He showered, shaved, dressed, and strapped on his shoulder-holstered Glock. He found Madeleine at the breakfast table with a bowl of oatmeal and one of her books. She didn’t look up. The shotgun rested on a spare chair between her and the French doors. He went to the kitchen window to see if the unmarked car was still by the barn. It wasn’t, but that didn’t mean much. It might be on the other side of the barn or down on the town road. He made himself a cup of coffee, two fried eggs, and a slice of whole-wheat toast. When he brought these things to the table, Madeleine closed her book and carried her bowl to the sink island.

“I have a meeting this morning over near Winston,” he said. “I should be back in the early afternoon.”

Drying her hands on a dish towel, she responded only with a raised eyebrow.

“Are you working today?” he asked.

“Yes.”

“With Gerry?”

“Yes.”

“All day?”

“Yes.”

She folded the dish towel neatly and left the room.

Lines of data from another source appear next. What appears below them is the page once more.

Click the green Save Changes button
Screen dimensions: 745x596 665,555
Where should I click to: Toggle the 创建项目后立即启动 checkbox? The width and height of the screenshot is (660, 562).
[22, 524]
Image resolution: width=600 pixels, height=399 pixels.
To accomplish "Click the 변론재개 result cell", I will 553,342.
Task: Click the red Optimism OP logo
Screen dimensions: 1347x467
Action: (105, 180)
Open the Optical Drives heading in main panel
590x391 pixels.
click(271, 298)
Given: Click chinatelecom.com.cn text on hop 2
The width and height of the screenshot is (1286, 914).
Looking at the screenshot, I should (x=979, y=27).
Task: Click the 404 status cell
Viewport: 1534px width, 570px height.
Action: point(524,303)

GURNEY’S HIKE OVER the slippery hill to his car took all of the half hour he allotted. Along the way he checked on the condition of his tent. It was secure and weathertight. He hated the idea of being on the run, but maintaining his freedom was an absolute necessity.

He managed to back the car out of its hiding place with only a few traction-losing moments on the icy ground. The remainder of the trip was uneventful. Frequent checking of his rearview mirror didn’t reveal any followers.

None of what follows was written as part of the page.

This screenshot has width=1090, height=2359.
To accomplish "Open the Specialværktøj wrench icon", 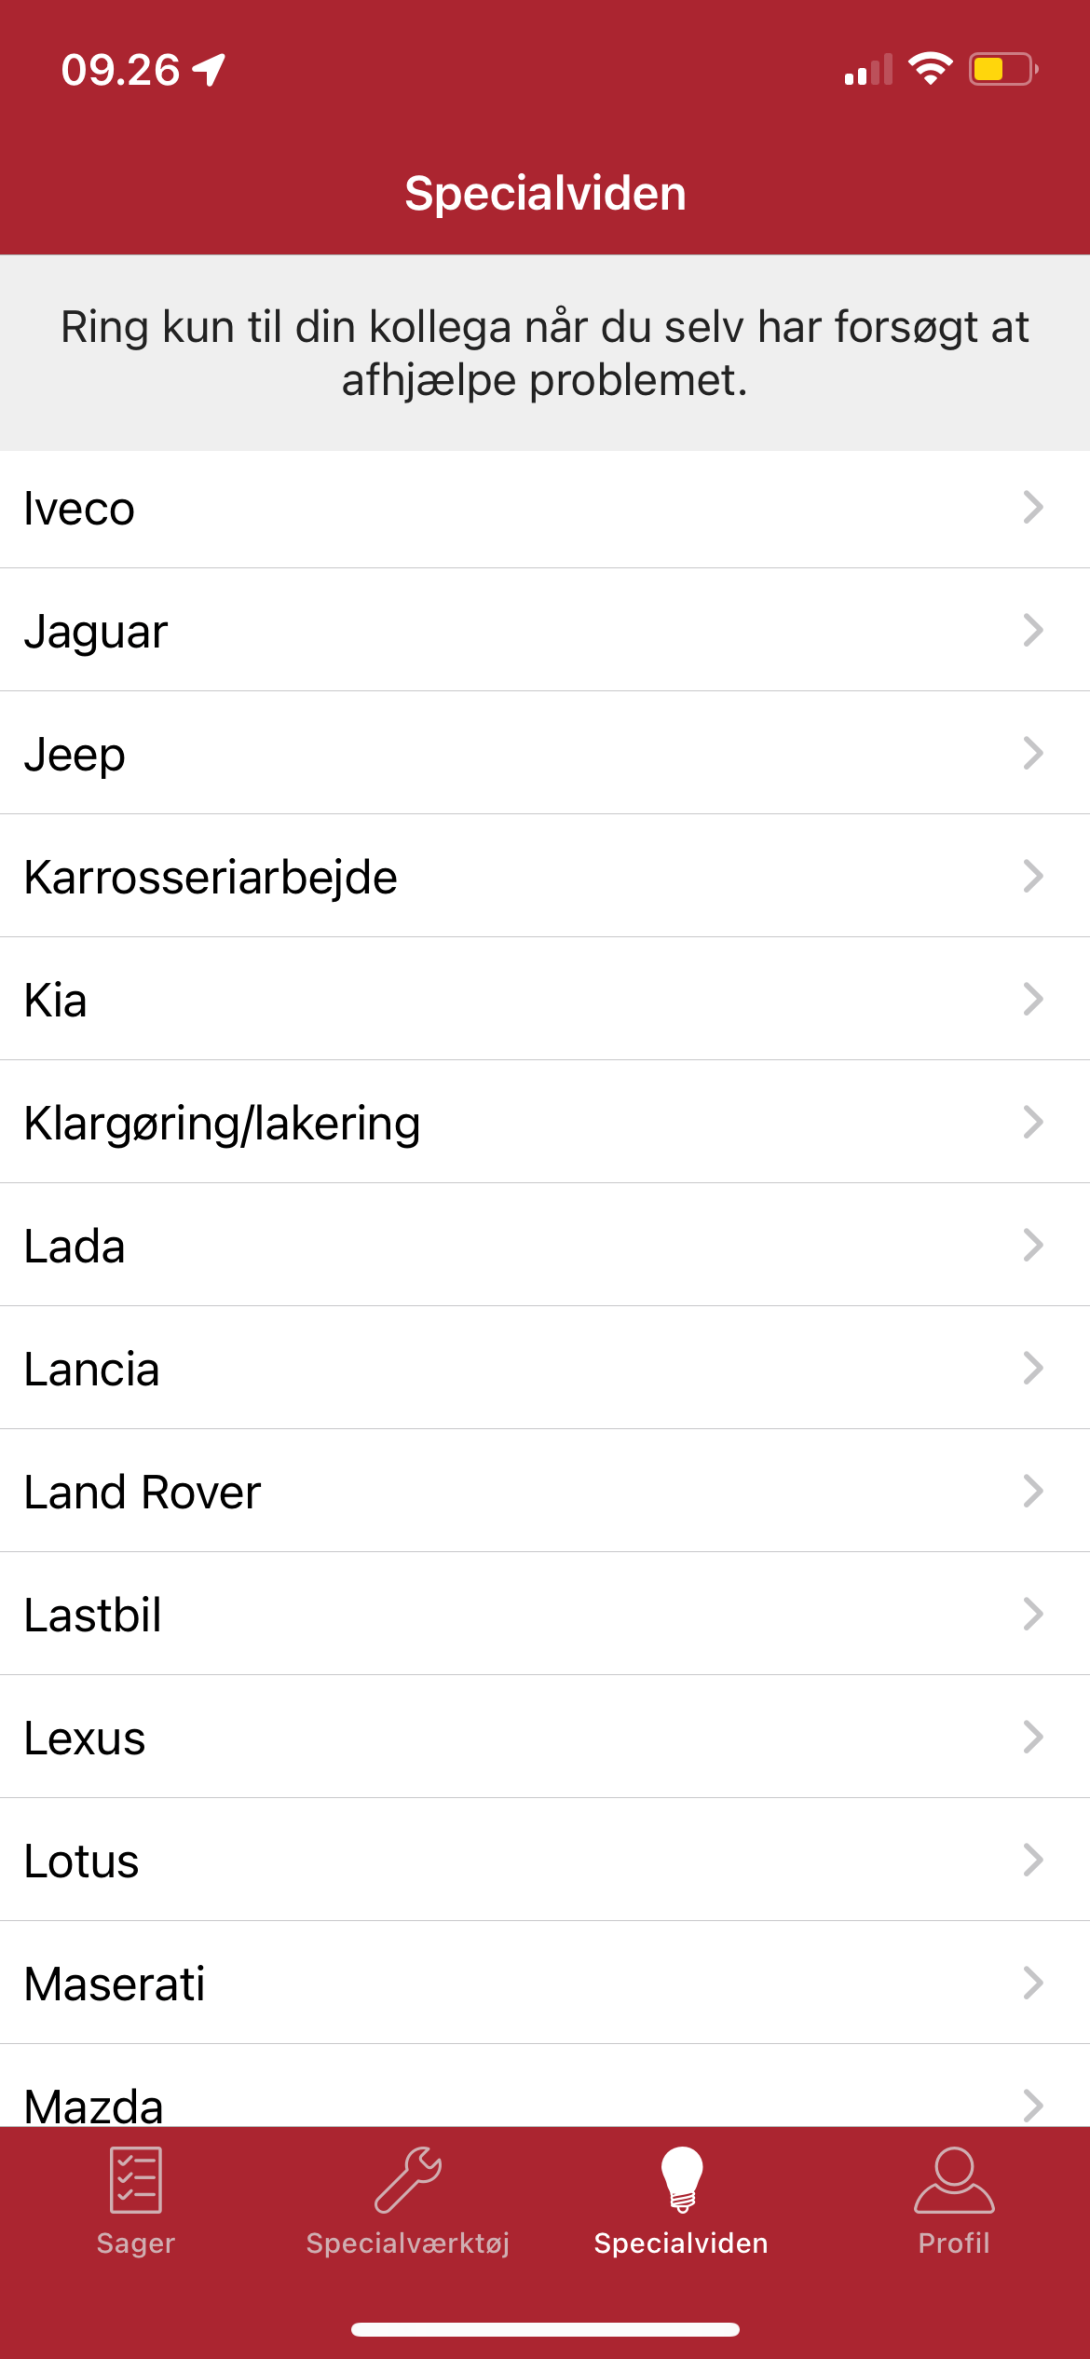I will tap(408, 2180).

When the car’s GPS made its “destination on right” announcement, he found himself next to an open gate in a fieldstone wall. A bronze plaque on the wall bore the words FRANCISCAN SANCTUARY. A sign beneath it said VISITORS WELCOME 6:00 A.M. TO 6:00 P.M. The gateway led to a driveway in far better condition than the rural road outside it.

He followed the driveway through a woodland of beeches that were still clinging to their autumn-gold leaves. The driveway brought him to a brick manor house in the middle of a parklike clearing, part of which was devoted to a modest parking lot. He spotted Adrienne standing next to an aging Subaru Forester. He pulled into a spot next to her.

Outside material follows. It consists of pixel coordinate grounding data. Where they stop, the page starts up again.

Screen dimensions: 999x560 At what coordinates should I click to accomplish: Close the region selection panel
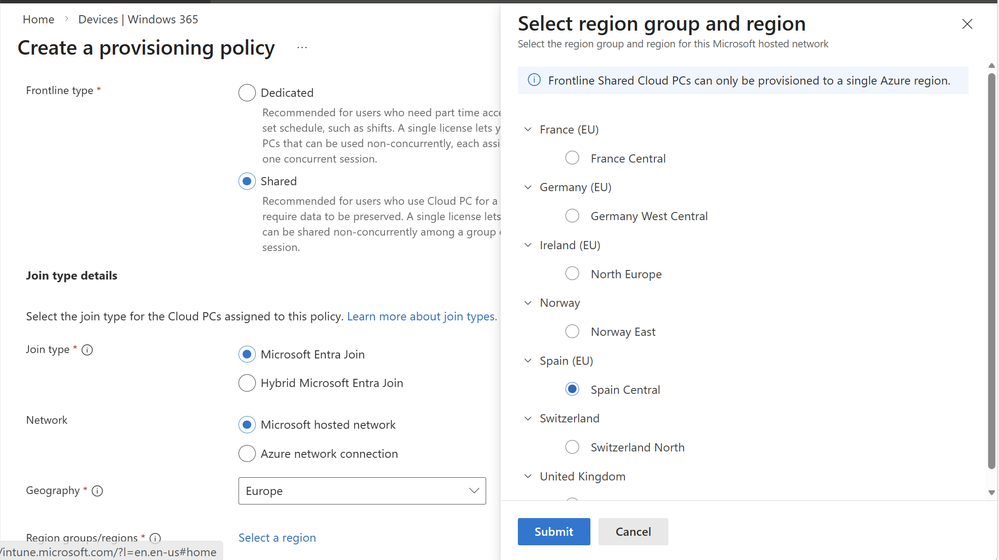(x=966, y=24)
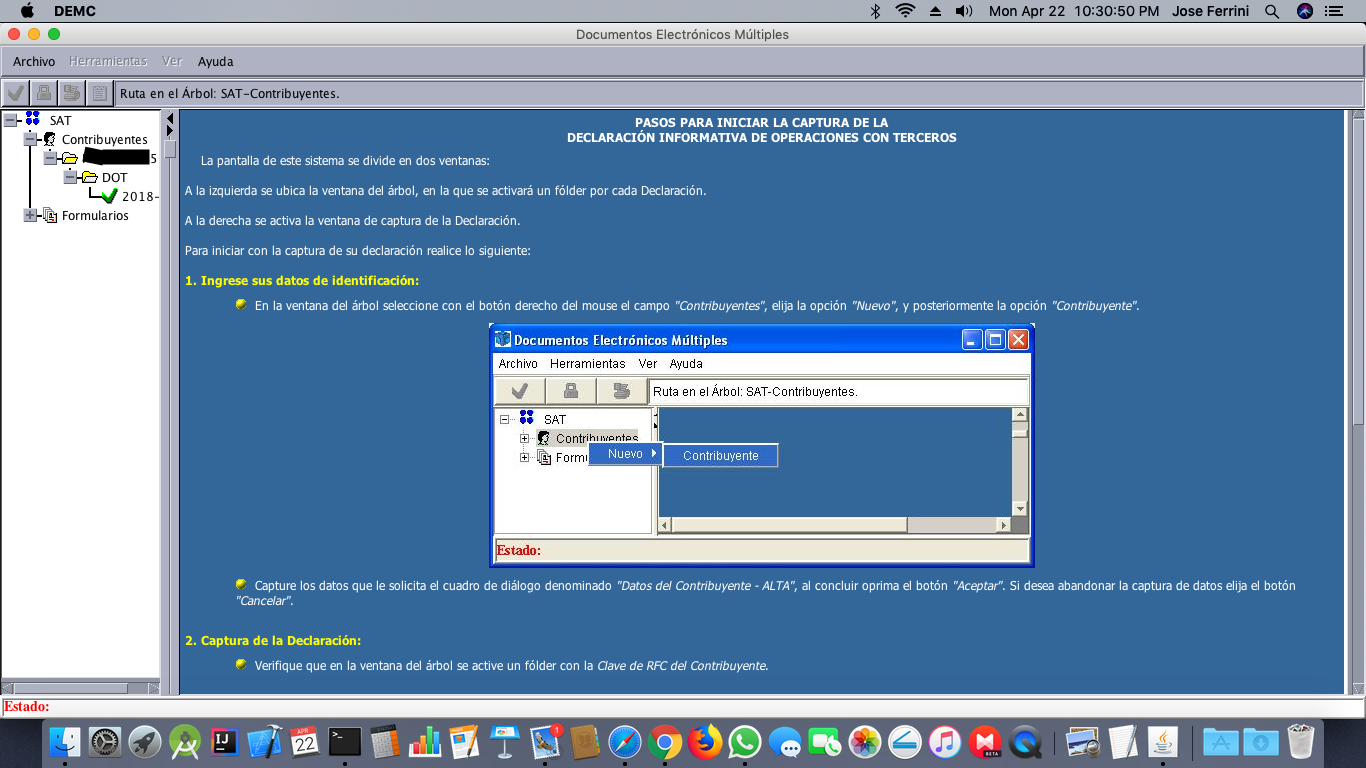
Task: Expand tree panel with right divider arrow
Action: [170, 131]
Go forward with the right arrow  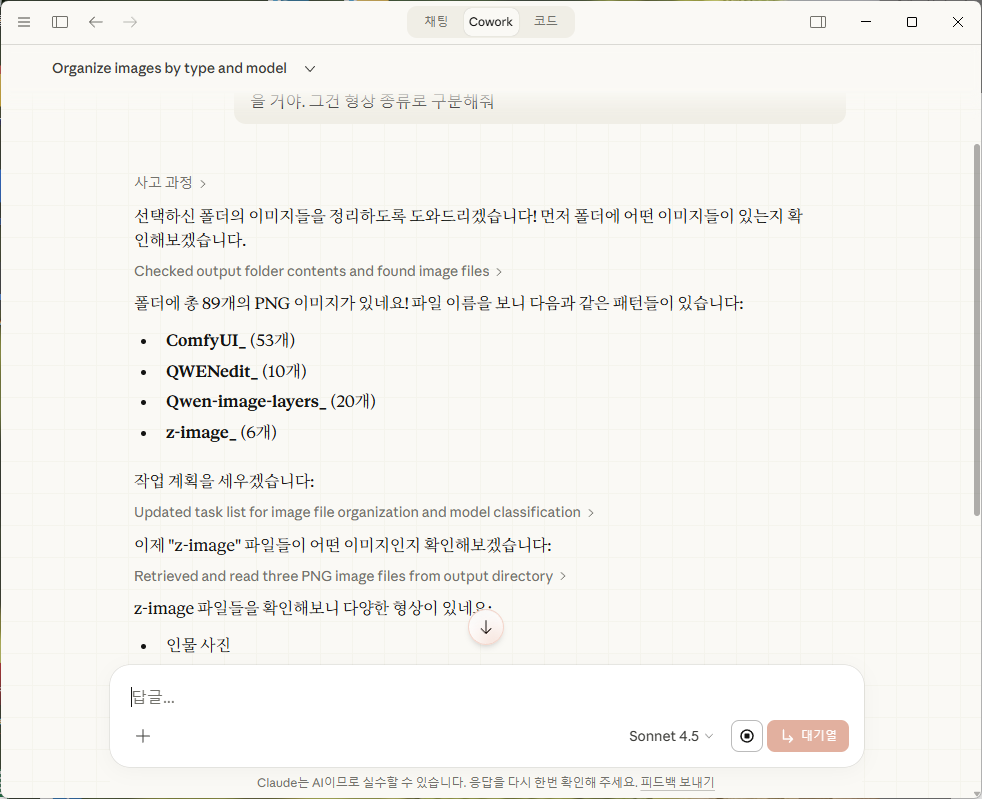click(130, 22)

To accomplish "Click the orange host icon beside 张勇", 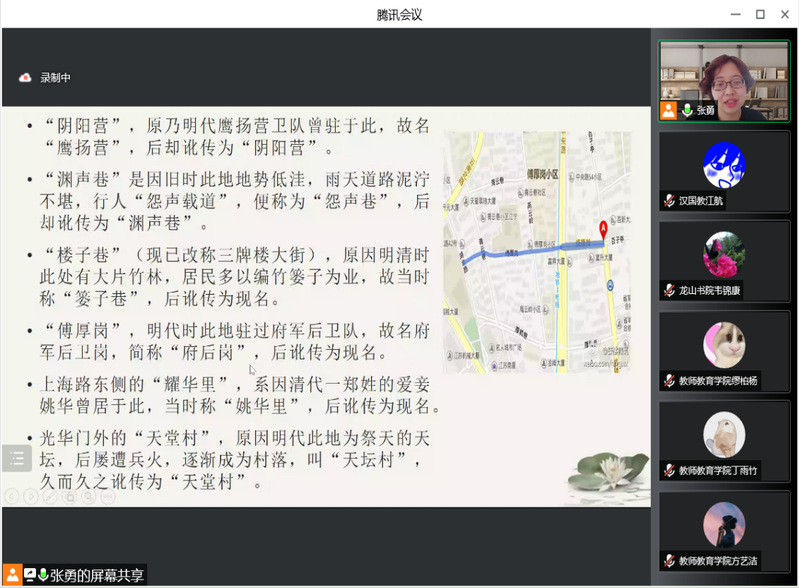I will (668, 111).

She was wearing shapeless jeans, a down jacket, and a woolly stretch hat pulled down over her ears. There were splotches of red on her face and her ungloved hands.

“I apologize,” she said as he got out of his car, “I forgot how far this is from Walnut Crossing.”

“No problem, Adrienne.”

“You must be wondering why I chose this place.”

“You said you came here as a child.”

She nodded. “With my father and Sonny, when things were . . . less complicated. Do you mind walking while we talk?”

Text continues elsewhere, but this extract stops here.